Monday, June 10, 2013

Abe Administration's Plan to "Expedite" Corium Removal at #Fukushima I Nuke Plant As July Upper House Election Ploy?

The national government and TEPCO announced the revised "roadmap" (draft) for the decommissioning of Fukushima I Nuclear Power Plant on June 10, 2013, in which the removal of corium (fuel debris) is to be expedited by one and a half year ahead of the original schedule.

And no one says/asks/wonders (except for people like "Happy" and Ryuichi Kino),


Mainichi doesn't ask that kind of fundamental question either. Instead, it sort of speculates, by quoting someone else and not as the paper's opinion or analysis. Sort of cross between the tabloid newspaper and the government PR department.

What are the speculations? That it is a ploy to secure the win for the LDP in the coming Upper House election in July, and that it is to prompt residents in the former evacuation zones around the plant to return sooner.

From Mainichi Shinbun (6/10/2013):

福島第1原発:燃料位置さえ不明 廃炉予定も変わらず

Fukushima I Nuke Plant: Locations of fuel debris unknown, decommissioning schedule unchanged


"Pie in the sky", may be just the ploy for the Upper House election


The revised roadmap was announced on June, in which the removal of fuel debris inside the reactors at Fukushima I Nuclear Power Plant would be expedited by the maximum one and a half year. The decommissioning was still scheduled to end sometime "between 30 and 40 years" from now. The reality is that we don't even know where the fuel debris is. Unless there is a new technology development, the "roadmap" could be nothing but "pie in the sky".


There are [or rather, was] total 1496 fuel assemblies inside the reactors in Reactors 1 through 3, and total 3106 fuel assemblies in the Spent Fuel Pools in Reactors 1 through 4. The fuel inside the reactors is called "debris" (corium), which is considered to be a mass of fuel mixed with metals. A fuel assembly weighs about 300 kilograms. It would require sophisticated technology to cut and collect the [total] 450 tonnes of radioactive fuel debris by remote control.


In order to expedite the removal, the key would be the success of "water entombment" of the reactors. It is a technique to shield radiation, but there are holes in the reactors at Fukushima I Nuke Plant which must be filled with water. Identifying and repairing the holes would be a problem.

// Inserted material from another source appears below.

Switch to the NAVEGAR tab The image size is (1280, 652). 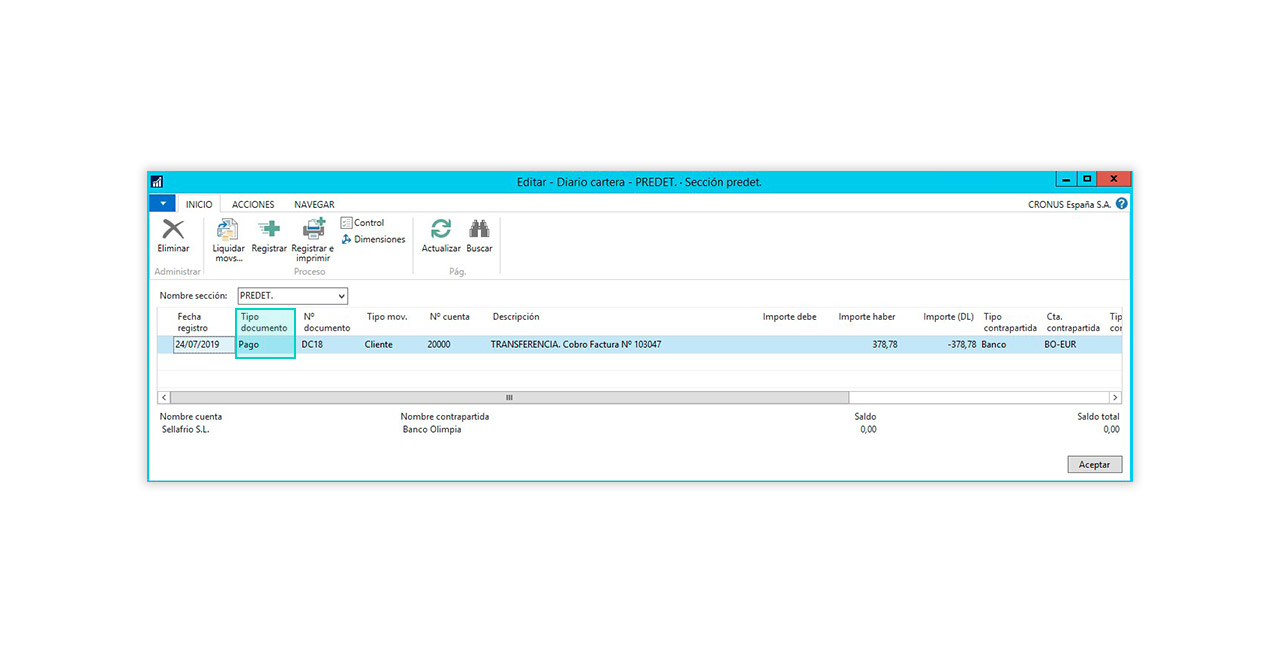(314, 205)
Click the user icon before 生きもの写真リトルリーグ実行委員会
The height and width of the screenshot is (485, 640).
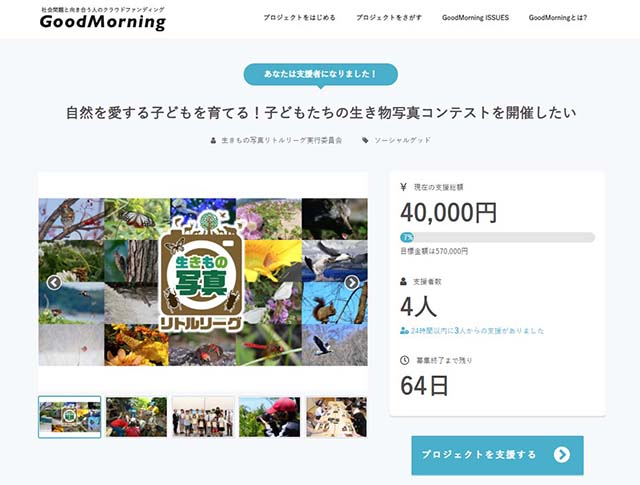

The national government and TEPCO will examine the decommissioning technology, and decide by the end of the next fiscal year whether it is possible to expedite the removal of fuel debris.


The official in charge at the Agency of Natural Resources and Energy under the Ministry of Economy, Trade and Industry indicated the possibility that the plan may be delayed, during the press conference on June 10, saying "Expediting the debris removal depends on the R&D. It could be pushed further back." The revision of the roadmap has been spear-headed by Minister of Economy Toshimitsu Motegi, and some see this push for expediting the debris removal as "PR for the Upper House Election to show the positive result of the regime change".


Professor Satoru Tanaka of Tokyo University, who is knowledgeable about decommissioning, says, "I would like to commend the government for expediting the decommissioning schedule in order to encourage early return of the residents. However, there are many technologies to be developed, and the government need to continue the support for new technology development."

Dr. Satoru Tanaka was the 33rd chairman of the Atomic Energy Society of Japan (aka "nuclear village").


netudiant said...

The clean up time table is so poorly documented that the government can make any change it wants, provided only that the activity involved is at least 5 years in the future. When that time comes closer, further adjustments can then be made.
It seems very plausible that the principal purpose of this announcement is to accelerate the return of the residents, as Prof Tanaka said. The government seems willing to pay the price, an increase in the ambient radiation levels throughout Japan, in order to avoid having the Fukushima region become stigmatized.

Anonymous said...

your last sentence should read "in order to stem damage payments to Fukushima residents", I doubt stigmas have anything to do with early returns.

Anonymous said...

The "corium problem" is at present time totally irrelevant - the corium is now giving off ever less heat, and is relatively safe where it currently lies, i.e. there's no point in sacrificing workers to try to retrieve it early.
Much more pressing questions are the "cesium problem" all over the land, and the "water problem" at the plant. Forget the corium for now!

Anonymous said...

Anon at 5:37PM, you're missing the point entirely. It's not about the "actual" problems at hand. It's the impression the government wants to give to the world, and winning the election.

Anonymous said...

Outstanding scientific breakthrough! Kansai Electric could predict the maximum acceleration that the three faults below reactor 2 at Oi npp would cause in case of an earthquake (750 gal).
The world geologists are unable to predict major eartquakes but Kepco can predict what acceleration they cause. The NRA has abandoned entirely the pro-safety stance it had so far about Oi and Kepco will be able to apply for a restart of the reactors after their upcoming maintenance stop.
Policy is taking over on science and people safety (including the population of Osaka and Kyoto who drink lake Biwa water, located very close to Oi).